I sent that link to the guy who shot back a new round of insults and the claim that it proved I was wrong because asking for someone's resignation is not the same thing as firing him. Maybe in a microscopic sense he's right but it's kind of like the scene in The Odd Couple where Oscar demands that Felix remove a plate of spaghetti from the poker table and Felix laughs disdainfully and says, "It's not spaghetti! It's linguini!"
Well, now it's garbage.
Looks to me like something ain't working for the Trump people, which was this idea that if they stay on message — insisting that every single thing he does is a huge, smashing success and every report to the contrary is a lie — they could get enough of the country to buy it. It's the old trick we've discussed before of thinking that never admitting you're wrong is the same thing as always being right. There's always a point where that stops working.

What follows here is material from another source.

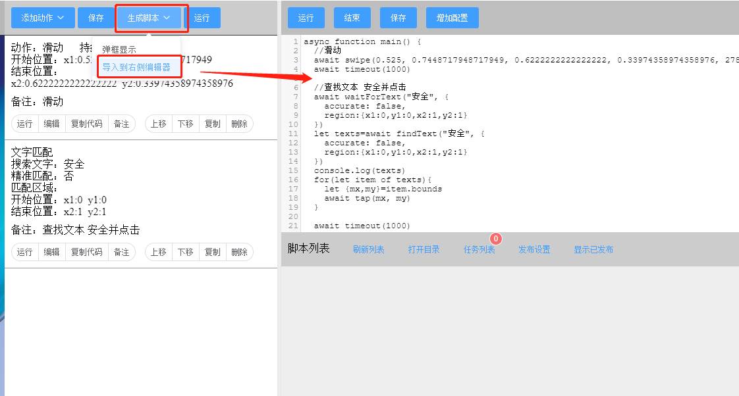Show published scripts via 显示已发布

Despite the loss of a "net" six friends who back Trump, I still have quite a few. The dividing line between the two groups seem to be that the ones I've kept believe that he's preferable to the alternative and/or he'll change things in this country that they think he should be changed…but they aren't willing to believe all the bullshit. They don't believe he got the largest electoral landslide in history and that he really won the popular vote…or would have if those millions of phantom illegals hadn't voted.
They don't even think he's a good human being who knows what his administration is doing. They just think they'll like most of what he does. I can kinda respect that even if I think they're wrong about what should happen…and maybe even whether Trump will do what they want. I think I can stay friends with these people just so long as they don't tell me I'm horribly wrong if I confuse spaghetti with linguini.